____ Exercise input

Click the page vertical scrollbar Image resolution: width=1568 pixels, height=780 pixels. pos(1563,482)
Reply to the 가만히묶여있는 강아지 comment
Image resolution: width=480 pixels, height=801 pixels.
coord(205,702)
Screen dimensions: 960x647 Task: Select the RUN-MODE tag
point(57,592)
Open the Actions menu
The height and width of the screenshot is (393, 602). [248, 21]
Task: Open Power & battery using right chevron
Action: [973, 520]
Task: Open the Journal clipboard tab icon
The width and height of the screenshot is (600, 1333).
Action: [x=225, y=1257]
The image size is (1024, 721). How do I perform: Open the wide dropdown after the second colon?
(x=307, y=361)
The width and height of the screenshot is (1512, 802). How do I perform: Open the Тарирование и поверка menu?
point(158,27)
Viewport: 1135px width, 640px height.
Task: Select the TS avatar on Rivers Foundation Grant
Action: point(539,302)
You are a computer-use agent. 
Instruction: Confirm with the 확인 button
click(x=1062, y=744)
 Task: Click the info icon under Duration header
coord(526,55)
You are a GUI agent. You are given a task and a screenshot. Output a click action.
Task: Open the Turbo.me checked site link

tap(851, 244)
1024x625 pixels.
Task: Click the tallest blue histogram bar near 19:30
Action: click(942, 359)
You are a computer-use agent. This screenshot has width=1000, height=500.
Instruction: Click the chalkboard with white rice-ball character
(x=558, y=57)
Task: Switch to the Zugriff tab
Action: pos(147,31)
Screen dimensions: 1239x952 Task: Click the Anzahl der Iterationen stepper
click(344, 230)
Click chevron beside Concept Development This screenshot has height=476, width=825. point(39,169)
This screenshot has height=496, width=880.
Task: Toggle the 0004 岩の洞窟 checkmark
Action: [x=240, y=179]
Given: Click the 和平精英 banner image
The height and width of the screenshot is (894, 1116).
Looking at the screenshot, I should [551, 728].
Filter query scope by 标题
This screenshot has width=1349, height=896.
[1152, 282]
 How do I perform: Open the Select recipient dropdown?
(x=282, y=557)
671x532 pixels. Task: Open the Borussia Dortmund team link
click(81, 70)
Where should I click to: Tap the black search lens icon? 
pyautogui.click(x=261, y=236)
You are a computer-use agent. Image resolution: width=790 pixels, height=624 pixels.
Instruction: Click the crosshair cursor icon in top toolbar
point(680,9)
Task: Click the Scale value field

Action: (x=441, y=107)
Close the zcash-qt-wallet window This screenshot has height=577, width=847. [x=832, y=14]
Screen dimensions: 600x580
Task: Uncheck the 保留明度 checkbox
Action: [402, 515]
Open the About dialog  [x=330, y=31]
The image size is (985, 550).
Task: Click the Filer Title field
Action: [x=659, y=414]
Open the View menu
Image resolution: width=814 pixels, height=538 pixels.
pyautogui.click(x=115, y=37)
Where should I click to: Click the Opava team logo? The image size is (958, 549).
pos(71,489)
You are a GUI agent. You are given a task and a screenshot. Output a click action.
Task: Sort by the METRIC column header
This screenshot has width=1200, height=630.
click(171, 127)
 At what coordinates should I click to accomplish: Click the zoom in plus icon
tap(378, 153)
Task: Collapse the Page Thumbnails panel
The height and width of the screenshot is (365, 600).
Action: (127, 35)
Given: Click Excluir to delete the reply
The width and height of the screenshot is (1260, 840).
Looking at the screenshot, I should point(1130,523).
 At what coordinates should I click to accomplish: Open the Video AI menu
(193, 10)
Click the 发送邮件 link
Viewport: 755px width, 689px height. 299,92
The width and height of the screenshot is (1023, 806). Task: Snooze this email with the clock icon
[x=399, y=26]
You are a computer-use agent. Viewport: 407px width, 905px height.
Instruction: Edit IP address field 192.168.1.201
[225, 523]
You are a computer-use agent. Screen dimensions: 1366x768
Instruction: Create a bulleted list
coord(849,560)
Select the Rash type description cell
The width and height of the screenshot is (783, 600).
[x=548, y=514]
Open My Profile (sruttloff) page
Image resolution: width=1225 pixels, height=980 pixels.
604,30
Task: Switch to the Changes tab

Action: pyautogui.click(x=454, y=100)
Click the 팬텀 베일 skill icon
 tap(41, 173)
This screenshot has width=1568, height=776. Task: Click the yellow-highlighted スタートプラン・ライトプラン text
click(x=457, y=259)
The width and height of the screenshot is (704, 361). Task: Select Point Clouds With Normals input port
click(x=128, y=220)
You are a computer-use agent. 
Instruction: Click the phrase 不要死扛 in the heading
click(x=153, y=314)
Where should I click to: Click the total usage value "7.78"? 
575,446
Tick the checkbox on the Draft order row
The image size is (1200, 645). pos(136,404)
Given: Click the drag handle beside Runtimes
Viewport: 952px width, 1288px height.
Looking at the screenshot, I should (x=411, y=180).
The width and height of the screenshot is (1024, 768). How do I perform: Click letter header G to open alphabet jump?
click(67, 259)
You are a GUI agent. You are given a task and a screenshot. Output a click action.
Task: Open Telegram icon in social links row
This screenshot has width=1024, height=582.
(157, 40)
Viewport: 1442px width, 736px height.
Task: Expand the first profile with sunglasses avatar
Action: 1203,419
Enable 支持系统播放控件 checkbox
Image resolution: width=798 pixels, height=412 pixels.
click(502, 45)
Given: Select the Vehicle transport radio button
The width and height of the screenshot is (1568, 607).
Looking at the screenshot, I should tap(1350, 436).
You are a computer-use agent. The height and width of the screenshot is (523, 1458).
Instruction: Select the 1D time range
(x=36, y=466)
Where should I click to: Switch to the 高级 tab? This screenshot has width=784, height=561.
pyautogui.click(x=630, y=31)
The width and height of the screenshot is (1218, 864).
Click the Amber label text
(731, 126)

________

Go through the listing and copy each line with the string "computer".

You are a computer-use agent. 
You are a computer-use agent. This screenshot has width=1000, height=500.
You are a computer-use agent. Image resolution: width=790 pixels, height=624 pixels.
You are a computer-use agent. Viewport: 407px width, 905px height.
You are a computer-use agent. Screen dimensions: 1366x768
You are a computer-use agent. 
You are a computer-use agent. The height and width of the screenshot is (523, 1458).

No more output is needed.